Dear Scrivener community,
I have a question: I would like to use Scrivener to study by tagging some parts of text with keywords so that I can later on easily search those bits and pieces by keywords and use them as verbatim citations in my PhD thesis, extracting themed collections from different sources. In other words, a bank of (potential) citations.
So far the only method I’ve found is to chop the text at the citation level, thus creating a standalone text, label it at “Citation” and associate such keywords to it.
This method though has 3 drawbacks:
a) I end up with a conspicuous number of fragments for each text I treat; solution so far: group them in a folder;
b) apparently, I can’t perform and advance search specifying a set of keywords AND a specific label [“citation”] (this could be easily worked around by always using the keyword “citation” besides the other keywords, and then do a boolean search, but isn’t there a cleaner way?)
b) it can’t be done “natively” with PDFs, unless I cut and paste the potential citation in another document and I fall back on the standard procedure described above. Again, I can group the original PDF article and the selected excerpts in a folder, to keep the binder tidier, but it seems quite cruncky to me.
I had also thought of using comments while studying the PDF in MacOS’ Preview, but I’ve noticed that comments are not considered/visible when you then import the annotated PDF into Scrivener.

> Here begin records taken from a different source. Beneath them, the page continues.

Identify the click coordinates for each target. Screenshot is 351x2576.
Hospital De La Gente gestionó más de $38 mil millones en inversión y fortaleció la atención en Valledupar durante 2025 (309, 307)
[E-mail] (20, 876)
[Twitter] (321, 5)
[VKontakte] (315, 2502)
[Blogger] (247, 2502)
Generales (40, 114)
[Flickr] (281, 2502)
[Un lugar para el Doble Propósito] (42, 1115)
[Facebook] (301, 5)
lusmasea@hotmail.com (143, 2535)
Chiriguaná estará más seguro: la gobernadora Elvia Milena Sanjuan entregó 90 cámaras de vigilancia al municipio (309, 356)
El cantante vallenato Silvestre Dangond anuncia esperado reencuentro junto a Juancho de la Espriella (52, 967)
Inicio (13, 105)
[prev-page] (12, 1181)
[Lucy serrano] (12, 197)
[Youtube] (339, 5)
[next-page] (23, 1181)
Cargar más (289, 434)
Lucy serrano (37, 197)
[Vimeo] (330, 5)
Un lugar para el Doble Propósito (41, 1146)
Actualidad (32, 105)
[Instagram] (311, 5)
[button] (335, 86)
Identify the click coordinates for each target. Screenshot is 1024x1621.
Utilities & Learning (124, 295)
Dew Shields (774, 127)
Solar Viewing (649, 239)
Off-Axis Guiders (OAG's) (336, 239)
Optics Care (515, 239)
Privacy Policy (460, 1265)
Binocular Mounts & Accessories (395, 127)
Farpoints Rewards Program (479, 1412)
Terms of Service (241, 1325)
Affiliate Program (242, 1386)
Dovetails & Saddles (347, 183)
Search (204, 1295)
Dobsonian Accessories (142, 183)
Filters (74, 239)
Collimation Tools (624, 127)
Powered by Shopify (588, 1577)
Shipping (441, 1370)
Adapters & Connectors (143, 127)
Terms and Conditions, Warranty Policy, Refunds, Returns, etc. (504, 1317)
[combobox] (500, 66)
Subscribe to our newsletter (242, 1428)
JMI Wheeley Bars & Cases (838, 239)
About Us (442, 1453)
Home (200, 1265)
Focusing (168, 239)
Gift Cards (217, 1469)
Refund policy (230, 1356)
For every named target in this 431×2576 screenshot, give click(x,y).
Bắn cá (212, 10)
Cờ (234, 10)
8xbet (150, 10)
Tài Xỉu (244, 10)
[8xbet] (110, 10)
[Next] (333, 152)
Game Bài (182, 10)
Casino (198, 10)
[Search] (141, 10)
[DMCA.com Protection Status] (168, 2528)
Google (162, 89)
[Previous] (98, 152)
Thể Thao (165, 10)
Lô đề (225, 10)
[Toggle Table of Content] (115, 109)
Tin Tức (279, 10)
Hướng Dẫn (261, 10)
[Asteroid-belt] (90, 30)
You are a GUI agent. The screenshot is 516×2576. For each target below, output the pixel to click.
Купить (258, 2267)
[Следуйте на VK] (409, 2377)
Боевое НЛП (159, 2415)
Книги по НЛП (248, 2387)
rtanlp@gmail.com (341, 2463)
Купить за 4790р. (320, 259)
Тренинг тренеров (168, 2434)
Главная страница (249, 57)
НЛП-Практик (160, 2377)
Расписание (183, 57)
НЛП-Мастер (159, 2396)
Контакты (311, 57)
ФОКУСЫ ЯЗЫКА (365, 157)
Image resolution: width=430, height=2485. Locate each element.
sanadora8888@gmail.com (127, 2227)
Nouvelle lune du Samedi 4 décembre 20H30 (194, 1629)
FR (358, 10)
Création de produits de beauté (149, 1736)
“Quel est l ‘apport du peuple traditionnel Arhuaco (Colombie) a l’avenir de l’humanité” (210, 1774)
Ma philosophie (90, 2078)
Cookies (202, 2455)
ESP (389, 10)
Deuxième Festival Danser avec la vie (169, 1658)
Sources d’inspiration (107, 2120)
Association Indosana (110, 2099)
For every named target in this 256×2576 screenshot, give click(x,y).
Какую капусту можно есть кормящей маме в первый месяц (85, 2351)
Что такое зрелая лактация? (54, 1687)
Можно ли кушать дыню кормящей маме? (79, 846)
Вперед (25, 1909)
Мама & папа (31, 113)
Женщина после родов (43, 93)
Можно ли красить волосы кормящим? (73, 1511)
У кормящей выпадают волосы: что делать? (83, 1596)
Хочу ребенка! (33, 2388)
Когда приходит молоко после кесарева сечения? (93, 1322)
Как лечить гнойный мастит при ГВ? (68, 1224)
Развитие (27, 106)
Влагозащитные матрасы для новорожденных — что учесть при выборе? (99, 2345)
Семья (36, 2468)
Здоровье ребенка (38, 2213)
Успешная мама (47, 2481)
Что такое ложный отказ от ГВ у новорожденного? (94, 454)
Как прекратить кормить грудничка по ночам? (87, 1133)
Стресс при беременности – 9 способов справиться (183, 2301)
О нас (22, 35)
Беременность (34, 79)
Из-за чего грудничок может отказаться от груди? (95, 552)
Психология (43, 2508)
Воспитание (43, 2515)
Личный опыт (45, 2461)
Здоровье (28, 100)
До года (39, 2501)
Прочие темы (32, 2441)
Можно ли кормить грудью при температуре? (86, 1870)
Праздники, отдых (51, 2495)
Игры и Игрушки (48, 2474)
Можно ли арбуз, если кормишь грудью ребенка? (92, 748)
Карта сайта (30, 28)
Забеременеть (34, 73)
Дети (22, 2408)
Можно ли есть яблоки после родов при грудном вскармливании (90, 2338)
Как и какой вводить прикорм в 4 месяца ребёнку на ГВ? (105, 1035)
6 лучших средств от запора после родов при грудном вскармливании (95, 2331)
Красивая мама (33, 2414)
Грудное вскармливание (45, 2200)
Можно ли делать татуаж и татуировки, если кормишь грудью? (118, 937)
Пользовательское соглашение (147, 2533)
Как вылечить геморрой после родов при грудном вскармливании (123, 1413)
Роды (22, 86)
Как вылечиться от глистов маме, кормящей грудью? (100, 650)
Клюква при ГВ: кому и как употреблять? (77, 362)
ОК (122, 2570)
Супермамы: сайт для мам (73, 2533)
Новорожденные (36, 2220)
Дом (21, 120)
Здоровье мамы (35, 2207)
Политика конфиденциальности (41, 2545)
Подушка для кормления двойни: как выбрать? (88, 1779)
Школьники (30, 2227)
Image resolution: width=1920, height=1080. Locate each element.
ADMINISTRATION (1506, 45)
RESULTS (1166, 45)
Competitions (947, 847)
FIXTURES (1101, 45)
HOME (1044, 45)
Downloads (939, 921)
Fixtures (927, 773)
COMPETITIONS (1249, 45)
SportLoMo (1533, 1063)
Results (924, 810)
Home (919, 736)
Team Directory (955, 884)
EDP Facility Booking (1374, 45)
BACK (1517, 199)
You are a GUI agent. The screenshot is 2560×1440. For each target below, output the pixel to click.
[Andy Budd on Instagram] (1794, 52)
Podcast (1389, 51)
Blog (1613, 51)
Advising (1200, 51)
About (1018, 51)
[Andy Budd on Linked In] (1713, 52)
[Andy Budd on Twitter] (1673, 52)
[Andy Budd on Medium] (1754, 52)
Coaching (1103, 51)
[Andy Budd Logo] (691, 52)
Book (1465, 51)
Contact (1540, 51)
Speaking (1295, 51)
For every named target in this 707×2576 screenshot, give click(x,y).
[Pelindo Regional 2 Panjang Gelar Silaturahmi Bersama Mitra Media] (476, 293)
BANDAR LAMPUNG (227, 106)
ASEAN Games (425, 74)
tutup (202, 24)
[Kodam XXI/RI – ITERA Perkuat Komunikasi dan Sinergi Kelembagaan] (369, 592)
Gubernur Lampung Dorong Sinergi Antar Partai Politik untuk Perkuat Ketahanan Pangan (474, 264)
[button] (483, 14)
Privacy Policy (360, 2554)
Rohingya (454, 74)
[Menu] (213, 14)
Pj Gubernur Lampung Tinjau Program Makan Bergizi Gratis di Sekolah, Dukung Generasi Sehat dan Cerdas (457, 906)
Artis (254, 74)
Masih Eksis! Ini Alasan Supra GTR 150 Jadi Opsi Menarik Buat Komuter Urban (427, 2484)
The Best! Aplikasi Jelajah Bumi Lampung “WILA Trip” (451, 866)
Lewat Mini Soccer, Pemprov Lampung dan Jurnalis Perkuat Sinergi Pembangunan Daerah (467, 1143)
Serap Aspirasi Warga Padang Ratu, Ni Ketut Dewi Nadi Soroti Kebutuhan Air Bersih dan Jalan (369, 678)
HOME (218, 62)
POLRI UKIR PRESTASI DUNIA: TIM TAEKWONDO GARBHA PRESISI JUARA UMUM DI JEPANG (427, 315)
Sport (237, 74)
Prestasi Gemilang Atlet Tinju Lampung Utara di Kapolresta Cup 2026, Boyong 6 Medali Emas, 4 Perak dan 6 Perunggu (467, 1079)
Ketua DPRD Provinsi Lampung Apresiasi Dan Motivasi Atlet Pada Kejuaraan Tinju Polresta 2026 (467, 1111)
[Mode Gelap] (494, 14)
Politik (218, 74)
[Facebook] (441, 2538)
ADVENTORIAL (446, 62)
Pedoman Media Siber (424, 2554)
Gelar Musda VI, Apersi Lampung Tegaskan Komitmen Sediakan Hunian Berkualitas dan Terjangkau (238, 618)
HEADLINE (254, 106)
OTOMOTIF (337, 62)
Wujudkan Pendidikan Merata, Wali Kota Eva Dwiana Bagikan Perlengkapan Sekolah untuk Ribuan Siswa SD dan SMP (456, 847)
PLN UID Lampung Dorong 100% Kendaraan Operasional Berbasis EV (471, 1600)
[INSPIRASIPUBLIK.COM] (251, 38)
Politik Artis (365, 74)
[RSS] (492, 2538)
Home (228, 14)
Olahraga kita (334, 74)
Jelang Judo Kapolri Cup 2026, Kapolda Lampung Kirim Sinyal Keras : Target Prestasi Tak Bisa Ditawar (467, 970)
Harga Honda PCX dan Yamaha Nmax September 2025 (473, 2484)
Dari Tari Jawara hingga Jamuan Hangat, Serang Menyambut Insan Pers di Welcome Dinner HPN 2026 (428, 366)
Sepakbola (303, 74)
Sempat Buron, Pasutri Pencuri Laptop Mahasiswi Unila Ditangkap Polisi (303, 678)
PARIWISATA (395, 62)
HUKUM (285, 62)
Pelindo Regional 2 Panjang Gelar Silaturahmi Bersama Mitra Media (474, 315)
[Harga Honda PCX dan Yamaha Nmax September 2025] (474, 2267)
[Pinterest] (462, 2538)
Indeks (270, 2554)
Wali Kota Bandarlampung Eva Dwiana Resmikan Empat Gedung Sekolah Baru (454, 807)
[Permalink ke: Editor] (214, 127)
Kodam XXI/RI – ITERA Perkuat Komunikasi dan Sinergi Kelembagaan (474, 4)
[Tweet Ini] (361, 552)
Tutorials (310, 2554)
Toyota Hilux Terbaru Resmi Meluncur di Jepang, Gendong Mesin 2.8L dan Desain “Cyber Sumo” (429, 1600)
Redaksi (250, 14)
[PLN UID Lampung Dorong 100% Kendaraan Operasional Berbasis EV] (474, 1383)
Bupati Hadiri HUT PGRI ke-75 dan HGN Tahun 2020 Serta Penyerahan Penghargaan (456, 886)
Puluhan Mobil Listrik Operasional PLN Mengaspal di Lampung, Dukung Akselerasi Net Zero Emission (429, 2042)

I thought about copying and pasting the citation in the Notes field but then again, the search engine embedded in Scrivener doesn’t allow to search for different type of items (notes, keywords, labels) combined: am I wrong?
I’ve read about tagging software here and there and MultiMarkDown, so I was wondering if you experts could suggest a better workflow the the one I’ve just described.
The radical alternative might be to turn to highly sophisticated (and Windows-only) qualitative data analysis software like Atlas.ti, but I would prefer to keep everything in the same place and in a Mac environment if I can.
Thanks in advance for your precious advice.